Counting from the line that holds "Instruction: Expand the", return each line exactly, through and including the last line of the entries.

[[ Data provided, beginning ]]

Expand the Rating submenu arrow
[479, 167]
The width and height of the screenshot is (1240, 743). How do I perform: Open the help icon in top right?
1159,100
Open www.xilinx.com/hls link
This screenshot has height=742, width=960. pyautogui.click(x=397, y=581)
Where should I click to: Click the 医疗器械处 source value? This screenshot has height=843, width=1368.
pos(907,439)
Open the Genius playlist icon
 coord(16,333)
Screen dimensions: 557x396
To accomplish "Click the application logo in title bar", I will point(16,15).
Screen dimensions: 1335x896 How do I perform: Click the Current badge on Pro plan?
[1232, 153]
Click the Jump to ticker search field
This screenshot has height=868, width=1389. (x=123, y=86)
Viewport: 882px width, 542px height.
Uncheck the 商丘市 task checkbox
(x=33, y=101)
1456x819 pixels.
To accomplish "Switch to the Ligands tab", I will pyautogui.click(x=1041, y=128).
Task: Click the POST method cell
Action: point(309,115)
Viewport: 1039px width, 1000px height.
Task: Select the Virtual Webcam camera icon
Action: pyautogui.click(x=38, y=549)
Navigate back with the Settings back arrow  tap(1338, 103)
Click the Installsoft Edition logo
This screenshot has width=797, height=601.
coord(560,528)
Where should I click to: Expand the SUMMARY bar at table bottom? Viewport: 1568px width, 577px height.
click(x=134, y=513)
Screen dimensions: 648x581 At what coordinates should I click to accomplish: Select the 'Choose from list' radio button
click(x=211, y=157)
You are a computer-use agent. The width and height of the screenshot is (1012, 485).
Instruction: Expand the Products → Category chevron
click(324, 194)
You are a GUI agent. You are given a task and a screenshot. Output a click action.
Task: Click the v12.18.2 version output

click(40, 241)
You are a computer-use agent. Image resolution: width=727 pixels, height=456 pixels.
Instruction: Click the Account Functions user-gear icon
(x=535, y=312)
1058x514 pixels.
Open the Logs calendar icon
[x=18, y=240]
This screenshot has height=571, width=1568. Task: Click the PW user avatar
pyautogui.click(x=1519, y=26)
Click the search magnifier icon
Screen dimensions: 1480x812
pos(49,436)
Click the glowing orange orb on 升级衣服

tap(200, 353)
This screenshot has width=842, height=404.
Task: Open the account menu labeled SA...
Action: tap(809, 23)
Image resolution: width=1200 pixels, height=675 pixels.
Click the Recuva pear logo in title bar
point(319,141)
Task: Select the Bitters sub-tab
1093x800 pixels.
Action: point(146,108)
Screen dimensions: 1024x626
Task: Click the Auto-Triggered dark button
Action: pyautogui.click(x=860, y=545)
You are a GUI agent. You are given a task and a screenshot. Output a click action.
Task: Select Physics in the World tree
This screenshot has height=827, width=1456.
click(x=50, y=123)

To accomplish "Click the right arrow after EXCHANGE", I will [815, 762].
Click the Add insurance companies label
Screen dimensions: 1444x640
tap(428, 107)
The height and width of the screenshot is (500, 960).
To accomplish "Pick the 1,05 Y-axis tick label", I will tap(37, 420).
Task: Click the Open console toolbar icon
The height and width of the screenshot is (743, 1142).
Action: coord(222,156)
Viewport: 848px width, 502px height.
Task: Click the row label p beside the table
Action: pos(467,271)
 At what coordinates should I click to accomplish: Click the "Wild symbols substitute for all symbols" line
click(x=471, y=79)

[[ Data provided, end ]]

(Answer space):
Instruction: Expand the Products → Category chevron
click(324, 194)
You are a GUI agent. You are given a task and a screenshot. Output a click action.
Task: Click the v12.18.2 version output

click(40, 241)
You are a computer-use agent. Image resolution: width=727 pixels, height=456 pixels.
Instruction: Click the Account Functions user-gear icon
(x=535, y=312)
1058x514 pixels.
Open the Logs calendar icon
[x=18, y=240]
This screenshot has height=571, width=1568. Task: Click the PW user avatar
pyautogui.click(x=1519, y=26)
Click the search magnifier icon
Screen dimensions: 1480x812
pos(49,436)
Click the glowing orange orb on 升级衣服

tap(200, 353)
This screenshot has width=842, height=404.
Task: Open the account menu labeled SA...
Action: tap(809, 23)
Image resolution: width=1200 pixels, height=675 pixels.
Click the Recuva pear logo in title bar
point(319,141)
Task: Select the Bitters sub-tab
1093x800 pixels.
Action: point(146,108)
Screen dimensions: 1024x626
Task: Click the Auto-Triggered dark button
Action: pyautogui.click(x=860, y=545)
You are a GUI agent. You are given a task and a screenshot. Output a click action.
Task: Select Physics in the World tree
This screenshot has height=827, width=1456.
click(x=50, y=123)

To accomplish "Click the right arrow after EXCHANGE", I will [815, 762].
Click the Add insurance companies label
Screen dimensions: 1444x640
tap(428, 107)
The height and width of the screenshot is (500, 960).
To accomplish "Pick the 1,05 Y-axis tick label", I will tap(37, 420).
Task: Click the Open console toolbar icon
The height and width of the screenshot is (743, 1142).
Action: coord(222,156)
Viewport: 848px width, 502px height.
Task: Click the row label p beside the table
Action: pos(467,271)
 At what coordinates should I click to accomplish: Click the "Wild symbols substitute for all symbols" line
click(x=471, y=79)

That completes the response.